# [EXCERPTED PASSAGE]
• • • • •
Sofia Charlebois (May 11, 1887 – October 13, 1948), also seen as Sophie Charlebois, Sophie Charlotte Wood, and from 1912 as Sofia Charlebois Gallo, was an American lyric soprano opera singer.

==Early life==
Sophie Charlotte Wood was born in San Francisco, California, the daughter of Charles C. Wood (also known as Charles Charlebois) and Delilah Kashow Wood. Her grandfather was Israel Kashow, who ran a fishery on Belvedere Island; he raised Sophie after both her parents died in 1892. She attended San Francisco State University, and the Frank Damrosch Conservatory in New York City.
• • • • •
# [EXCERPTED RECORDS]
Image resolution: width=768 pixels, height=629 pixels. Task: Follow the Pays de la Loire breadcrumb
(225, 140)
• • • • •
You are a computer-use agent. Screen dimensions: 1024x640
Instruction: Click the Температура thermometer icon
• • • • •
# [PROBLEM A]
Copy the passage from the Sofia Charlebois biography above, beginning at the words "Sofia Charlebois (May" and stopping after "soprano opera singer.".
# [PROBLEM B]
Please rewrite the paragraph of the Sofia Charlebois biography that begins "Sophie Charlotte Wood was born" as a short list that keeps its main facts.
# [PROBLEM C]
Resume the Sofia Charlebois biography, picking up right after its final sentence.

# [WRITTEN REPLY A]
Sofia Charlebois (May 11, 1887 – October 13, 1948), also seen as Sophie Charlebois, Sophie Charlotte Wood, and from 1912 as Sofia Charlebois Gallo, was an American lyric soprano opera singer.

# [WRITTEN REPLY B]
- Born Sophie Charlotte Wood in San Francisco, California
- Parents: Charles C. Wood (also known as Charles Charlebois) and Delilah Kashow Wood
- After both parents died in 1892, she was raised by her grandfather Israel Kashow, who ran a fishery on Belvedere Island
- Attended San Francisco State University and the Frank Damrosch Conservatory in New York City

# [WRITTEN REPLY C]
==Career==
Charlebois toured with the Lambardi Grand Opera Company from 1910, and with the San Carlo Grand Opera Company, sharing soprano parts in the latter company with Anna Fitziu, Marie Rappold, Tamaki Miura, Dorothy Jardon, and Josephine Lucchese. Roles she sang included Micaela in Carmen, Marguerite in Faust, Nedda in Pagliacci, Musetta in La bohème, and Giulietta in The Tales of Hoffmann. "Sophie Charlebois in the difficult but thoroughly pleasing part of Musetta made a distinct success," wrote one reviewer in 1919, adding "She is a daintly little piece of Dresden china, very attractive, and her acting very vivacious. She has a voice of pleasing quality and considerable range."

==Personal life==
Charlebois married Italian opera impresario Fortune Gallo in 1912. She and Gallo toured together internationally with opera productions; Gallo said of Charlebois, "I am sure my wife would not have been happy had her marriage meant the sacrifice of her career as a singer." She died as a passenger aboard the ocean liner Saturnia in 1948, aged 61 years.